Valenzuela, 45, has ridden under a conditional license in California in recent years that has allowed the racing board to conduct random drug testing.

Knust had hoped that Valenzuela could be back at Hollywood Park on Wednesday after missing the first week of the meeting.

Valenzuela was sidelined last November after suffering a rib injury. He subsequently underwent knee surgery, which has kept him sidelined until he returned to riding at Zia Park on Nov. 3.

"He wants to ride here in California," Knust said. "Hopefully, we'll be able to be named on Friday or Saturday and Sunday."

Through Sunday, Valenzuela had ridden 3 winners from 19 mounts at Zia Park.

Jara to return quickly after spill

Jockey Fernando Jara may be sidelined until the weekend after suffering a bruised shoulder in a two-horse spill on Sunday, according to his agent, Bob Meldahl.

Jara, 19, was hospitalized late Sunday afternoon with concern about his collarbone. Meldahl said Jara suffered no breaks, would miss Wednesday and Thursday at Hollywood Park, and "might possibly ride over the weekend."

Jara was thrown from Stretchin the Take after the horse clipped heels with a rival in early stretch of Sunday's sixth race for 2-year-old maidens. Jara was taken to Centinela Hospital and released several hours later.

"We're very, very lucky," Meldahl said Sunday evening.

Jockey Jose Valdivia Jr. was unseated from Dewey's Special in the incident. Valdivia was also hospitalized briefly on Sunday for precautionary X-rays but was not injured.

Stretchin the Take and Dewey's Special were not injured, according to steward Martin Hamilton.

The stewards conducted an inquiry into the fall but did not change the order of finish. The inquiry involved race winner Dee Dee's Legacy, who went past Stretchin the Take before the incident. The stewards ruled that Jara "overcorrected" Stretchin the Take and hit the heels of Dr. Zaentz, who eventually finished second.
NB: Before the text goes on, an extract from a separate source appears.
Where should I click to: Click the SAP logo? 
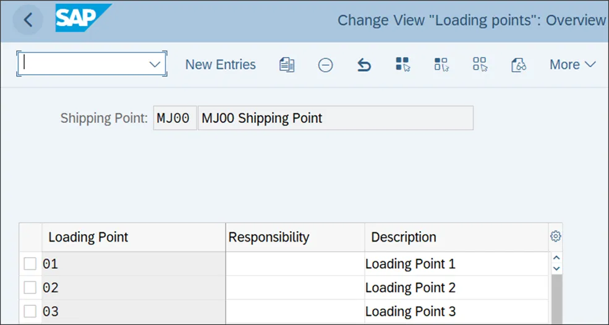pyautogui.click(x=83, y=18)
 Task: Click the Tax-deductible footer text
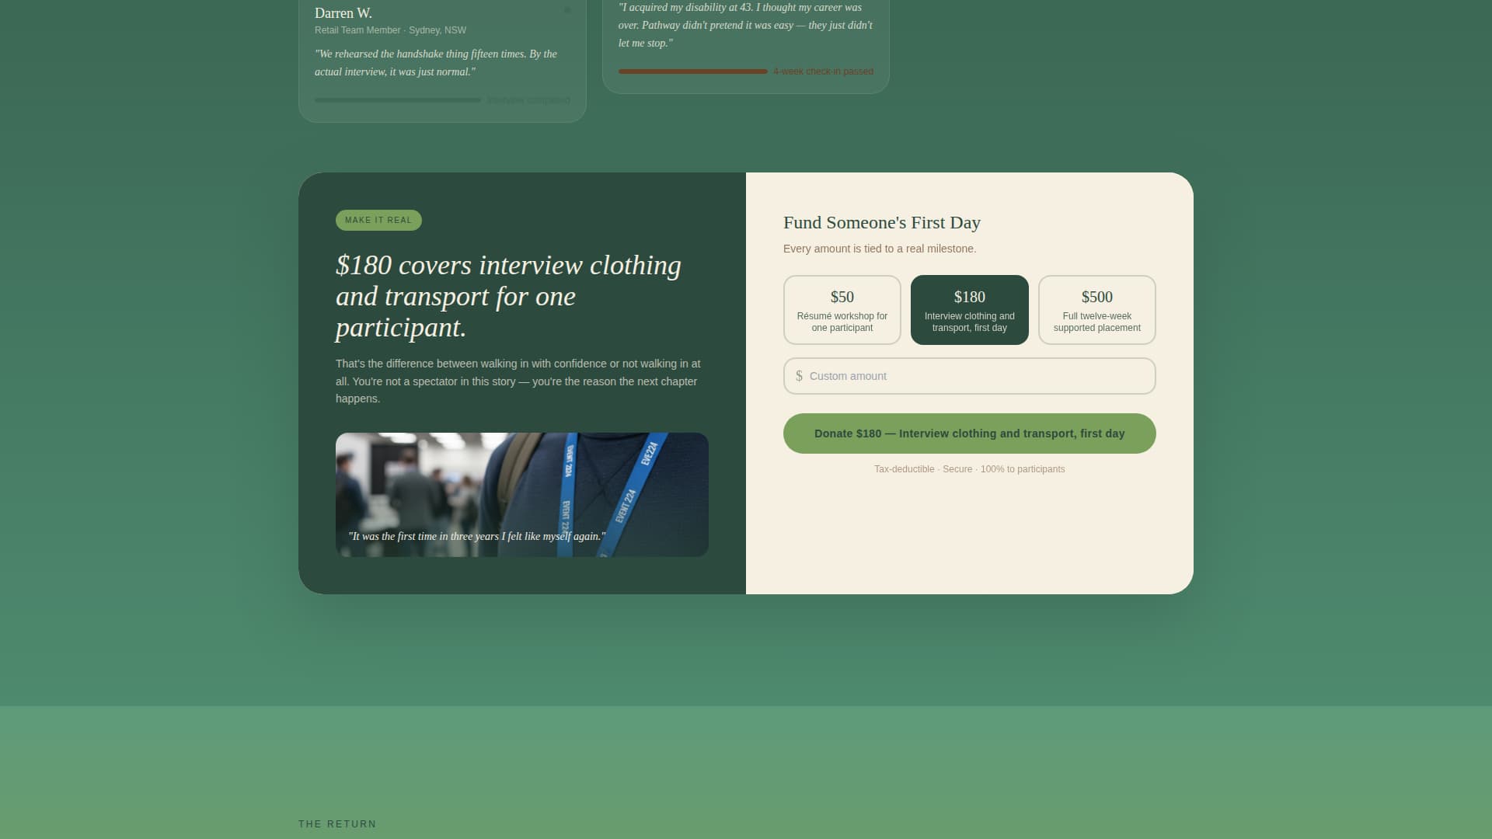coord(904,469)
Jara, the regular rider of 2006 Horse of the Year Invasor, has ridden in Southern California since mid-September, winning with 3 of 75 mounts.

Well Armed earns shot in Native Diver

Well Armed set a track record of 1:47.88 for 1o1/8 miles on Sunday, a performance that could lead to the 4-year-old colt's American stakes debut in the $100,000 Native Diver Handicap on Dec. 8, trainer Eoin Harty said.

Owned by WinStar Farms, Well Armed led throughout Sunday's allowance race, drawing off to win by 4 1/4 lengths over Rocket Legs. The race was Well Armed's second start for Harty, following a fourth-place finish in an optional claimer for sprinters at Santa Anita last month.

Previously, Well Armed won minor races in England and the Middle East for trainer Clive Brittain. He was 11th in the $2 million UAE Derby in Dubai, emerging from the race with a fractured pelvis, Harty said.

The Native Diver is run at 1 1/8 miles.

Aussie rider Stra gets first U.S. winner

Australian jockey Kayla Stra won her first race in California in Friday's eighth race aboard the longshot Flying Bearcat ($30.40).

Stra, 22, arrived in California in late August and plans to stay through Dec. 28 before returning to Australia.

"I was going to stay for three months and I extended it another month," she said.

Stra (pronounced STRAW), has had 1 win from 16 mounts through Sunday. She rides My Friend Luis in Wednesday's fifth race at Hollywood Park.

Even though she has been present in the stables at Santa Anita and Hollywood Park regularly in recent months, she has not had many opportunities and does not have an agent.

"It was a big relief" to win, she said.

In Australia, she has won more than 200 races, was a leading apprentice jockey, and serves as a spokeswoman for Oakbank Racetrack, near Adelaide.

* Hucking Hot, the winner of Saturday's Audrey Skirball-Kenis Stakes for 3-year-old fillies, is likely to make her stakes debut outside her own age group in the $100,000 Dahlia Handicap against older fillies and mares on Dec. 16, according to co-owner Jim Ford.